How to Log and Debug a Live Trading Bot

AlgoCourse | April 15, 2026 7:20 AM

Logging and Debugging Your Live Trading Bot

When your crypto trading bot makes an unexpected trade at 3 AM, you need logs good enough to reconstruct exactly what happened. Poor logging is one of the leading causes of unresolved bugs in automated crypto trading systems.

Structured Logging

Use structured logging (JSON format) instead of plain text. Every log entry should include: timestamp, log level, component name, and relevant context fields like symbol, order ID, and price. This makes log analysis with tools like Elasticsearch or even grep dramatically easier.

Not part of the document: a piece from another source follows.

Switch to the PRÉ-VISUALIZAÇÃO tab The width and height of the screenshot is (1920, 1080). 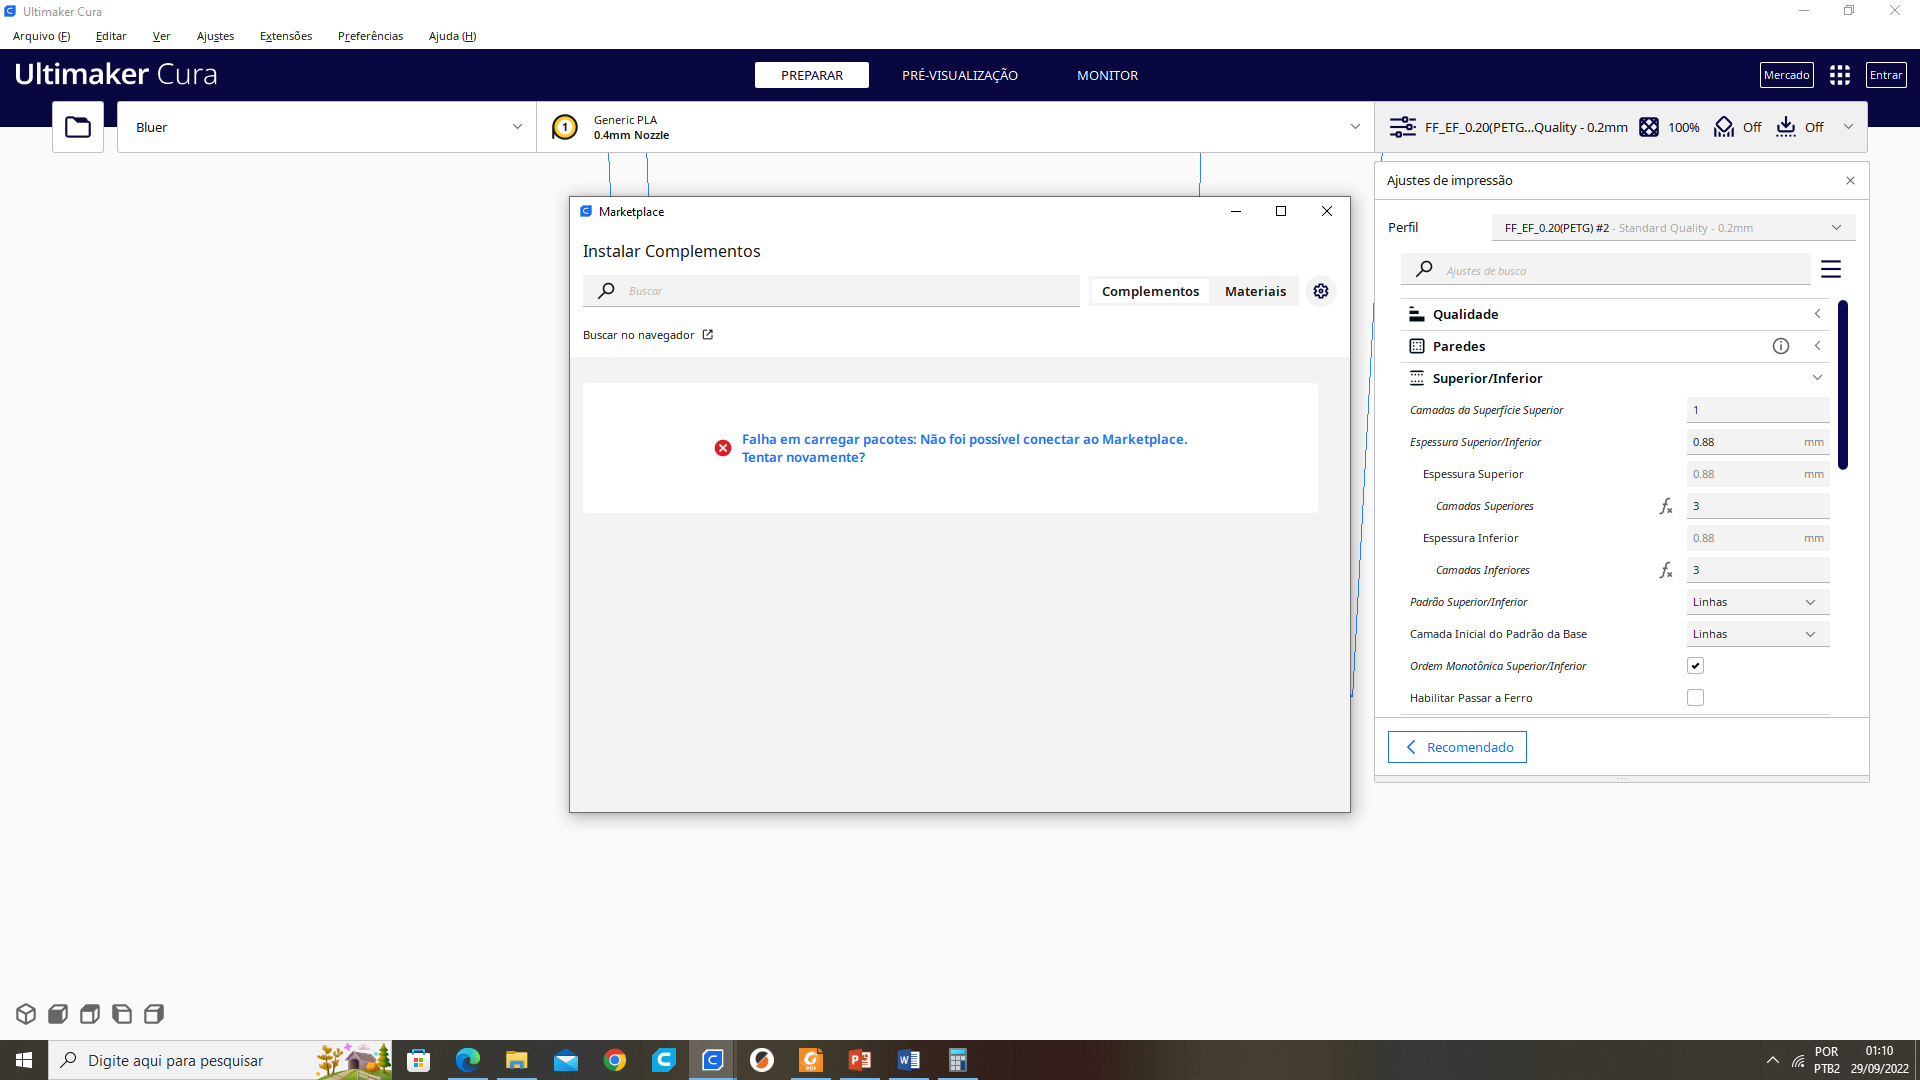coord(959,75)
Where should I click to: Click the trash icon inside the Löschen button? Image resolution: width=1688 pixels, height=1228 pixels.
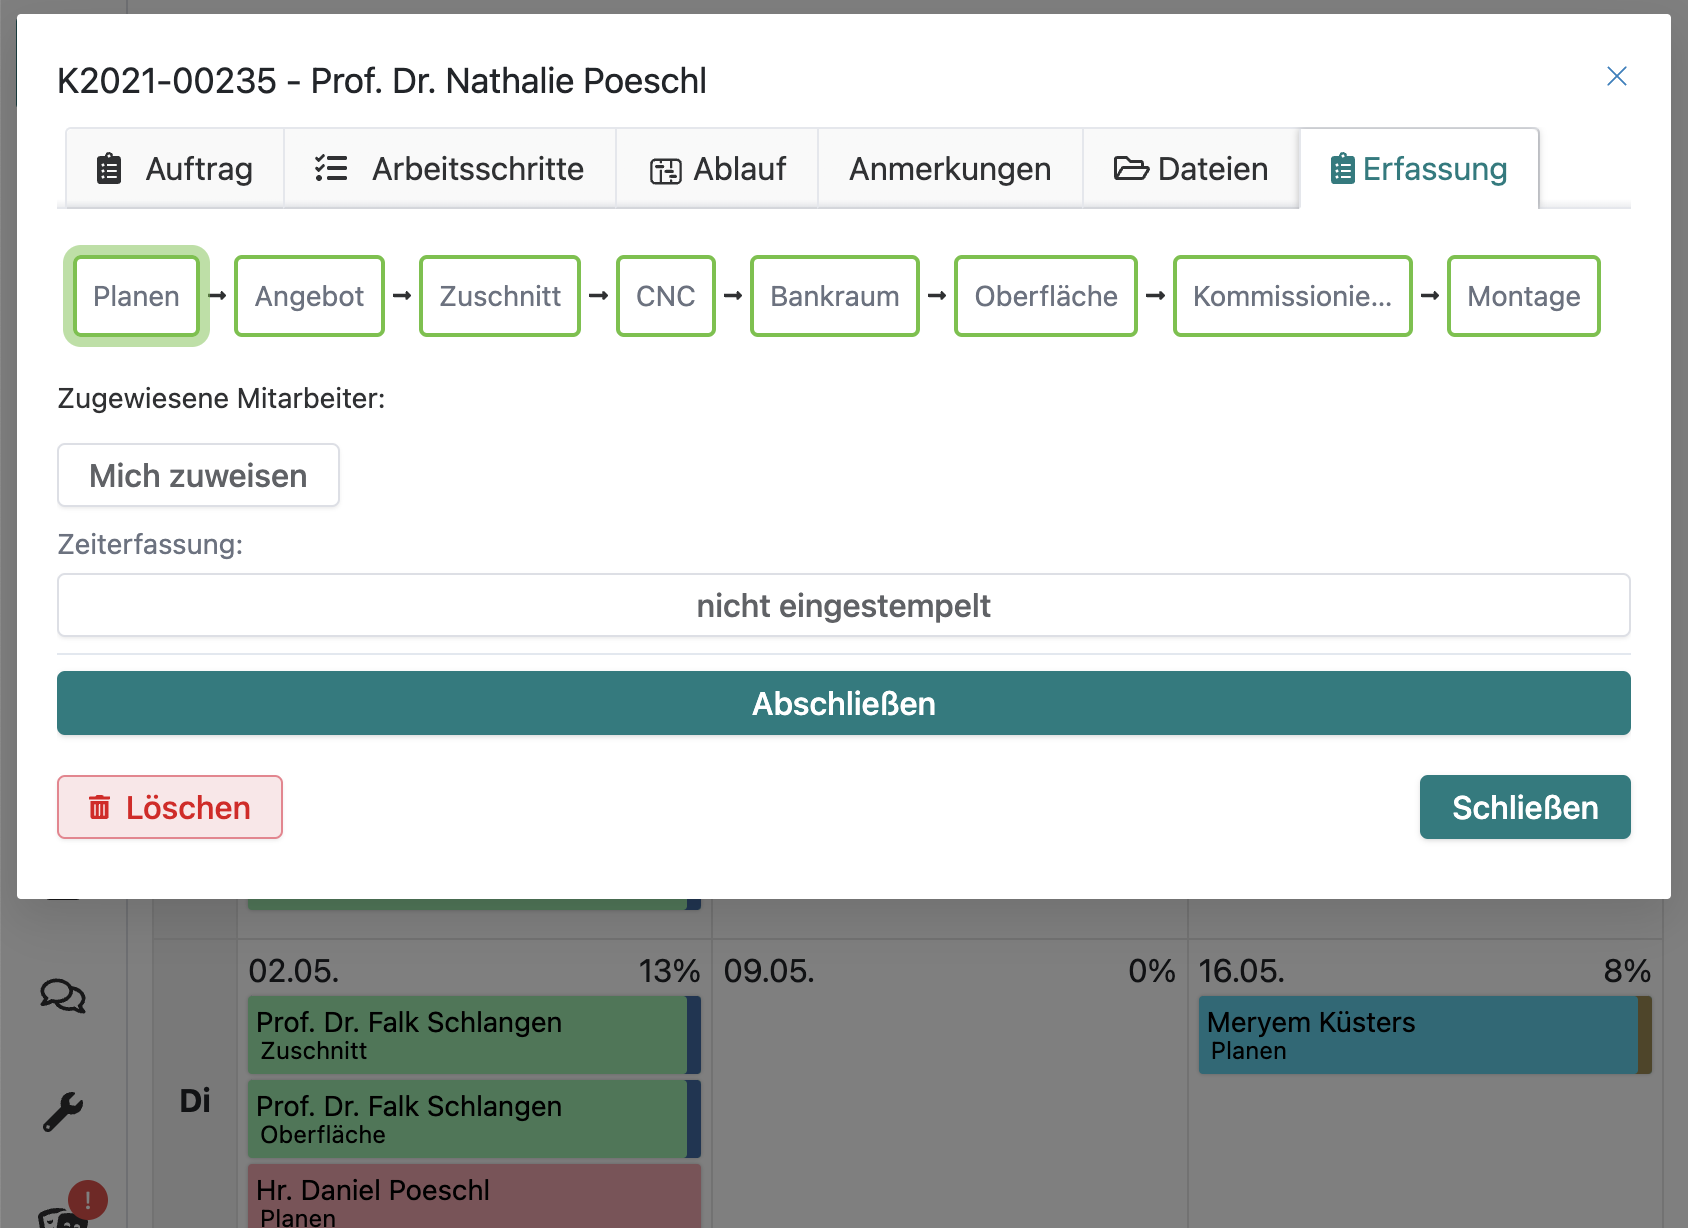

import structlog\nlog = structlog.get_logger()\nlog.info("order_placed", symbol="BTCUSD", side="buy", qty=0.01, price=95000)

Log Levels

Use levels correctly. DEBUG for tick-by-tick data. INFO for order lifecycle events. WARNING for anomalies that don't require immediate action. ERROR for recoverable failures. CRITICAL for events requiring immediate human intervention in your algo trading system.

Post-Mortem Analysis

After any unexpected behavior, replay your logs in chronological order to reconstruct the bot's state. The best crypto algo trading course projects include a dedicated replay tool for exactly this purpose.